═══ Available records
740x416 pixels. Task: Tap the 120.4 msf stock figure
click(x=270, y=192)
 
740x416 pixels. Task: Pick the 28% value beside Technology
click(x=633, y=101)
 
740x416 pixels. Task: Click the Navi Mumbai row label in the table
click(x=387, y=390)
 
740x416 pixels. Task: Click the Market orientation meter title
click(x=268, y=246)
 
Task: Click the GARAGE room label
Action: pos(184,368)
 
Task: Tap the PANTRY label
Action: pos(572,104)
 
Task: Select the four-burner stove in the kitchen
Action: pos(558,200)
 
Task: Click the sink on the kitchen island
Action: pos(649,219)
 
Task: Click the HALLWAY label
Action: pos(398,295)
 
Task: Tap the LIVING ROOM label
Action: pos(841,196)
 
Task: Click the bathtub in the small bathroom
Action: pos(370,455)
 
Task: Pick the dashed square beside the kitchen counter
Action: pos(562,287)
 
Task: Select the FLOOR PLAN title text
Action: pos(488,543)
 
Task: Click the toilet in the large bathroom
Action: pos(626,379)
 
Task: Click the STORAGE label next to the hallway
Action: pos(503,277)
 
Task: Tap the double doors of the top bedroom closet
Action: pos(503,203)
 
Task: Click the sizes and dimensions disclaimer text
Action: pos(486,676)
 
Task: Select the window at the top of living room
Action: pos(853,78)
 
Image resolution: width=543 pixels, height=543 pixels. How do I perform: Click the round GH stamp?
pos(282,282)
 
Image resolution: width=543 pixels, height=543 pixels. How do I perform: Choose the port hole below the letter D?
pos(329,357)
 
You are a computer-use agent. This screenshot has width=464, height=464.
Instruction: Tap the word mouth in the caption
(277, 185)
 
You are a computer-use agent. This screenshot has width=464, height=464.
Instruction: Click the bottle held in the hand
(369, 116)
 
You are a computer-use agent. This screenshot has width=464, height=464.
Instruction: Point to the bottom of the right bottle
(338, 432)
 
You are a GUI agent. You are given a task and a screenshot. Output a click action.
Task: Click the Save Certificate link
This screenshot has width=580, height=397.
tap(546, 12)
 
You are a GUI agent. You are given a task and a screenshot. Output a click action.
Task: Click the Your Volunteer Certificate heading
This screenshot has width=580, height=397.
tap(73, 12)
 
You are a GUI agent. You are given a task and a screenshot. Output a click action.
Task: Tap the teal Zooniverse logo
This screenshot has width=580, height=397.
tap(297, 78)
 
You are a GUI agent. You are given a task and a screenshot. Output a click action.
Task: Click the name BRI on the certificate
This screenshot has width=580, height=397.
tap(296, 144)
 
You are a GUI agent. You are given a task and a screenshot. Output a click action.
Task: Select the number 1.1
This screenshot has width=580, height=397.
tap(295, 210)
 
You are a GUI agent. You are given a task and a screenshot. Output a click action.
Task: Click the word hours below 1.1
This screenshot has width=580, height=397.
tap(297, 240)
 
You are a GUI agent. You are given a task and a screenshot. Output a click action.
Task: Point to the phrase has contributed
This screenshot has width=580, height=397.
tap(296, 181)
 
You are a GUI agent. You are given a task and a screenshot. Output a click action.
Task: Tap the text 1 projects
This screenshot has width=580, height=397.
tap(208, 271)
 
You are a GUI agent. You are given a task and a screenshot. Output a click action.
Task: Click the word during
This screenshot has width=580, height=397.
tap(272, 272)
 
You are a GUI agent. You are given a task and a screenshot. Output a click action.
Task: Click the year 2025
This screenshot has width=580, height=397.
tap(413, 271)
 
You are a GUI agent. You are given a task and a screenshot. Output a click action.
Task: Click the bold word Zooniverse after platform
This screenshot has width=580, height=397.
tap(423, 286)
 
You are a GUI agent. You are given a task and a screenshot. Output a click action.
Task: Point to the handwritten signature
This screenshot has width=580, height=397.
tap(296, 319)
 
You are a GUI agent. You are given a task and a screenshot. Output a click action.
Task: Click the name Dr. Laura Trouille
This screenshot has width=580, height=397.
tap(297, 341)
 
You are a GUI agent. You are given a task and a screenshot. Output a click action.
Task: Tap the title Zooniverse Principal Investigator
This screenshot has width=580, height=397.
══════
- **Work required**
Rewrite the lines above as a numbered list, starting with the line that contains "Task: Click the HALLWAY label" and going on through the line that contains "pos(282,282)", with both of those lines included and blank lines left out.

- **Result of the exercise**
1. Task: Click the HALLWAY label
2. Action: pos(398,295)
3. Task: Tap the LIVING ROOM label
4. Action: pos(841,196)
5. Task: Click the bathtub in the small bathroom
6. Action: pos(370,455)
7. Task: Pick the dashed square beside the kitchen counter
8. Action: pos(562,287)
9. Task: Select the FLOOR PLAN title text
10. Action: pos(488,543)
11. Task: Click the toilet in the large bathroom
12. Action: pos(626,379)
13. Task: Click the STORAGE label next to the hallway
14. Action: pos(503,277)
15. Task: Tap the double doors of the top bedroom closet
16. Action: pos(503,203)
17. Task: Click the sizes and dimensions disclaimer text
18. Action: pos(486,676)
19. Task: Select the window at the top of living room
20. Action: pos(853,78)
21. Image resolution: width=543 pixels, height=543 pixels. How do I perform: Click the round GH stamp?
22. pos(282,282)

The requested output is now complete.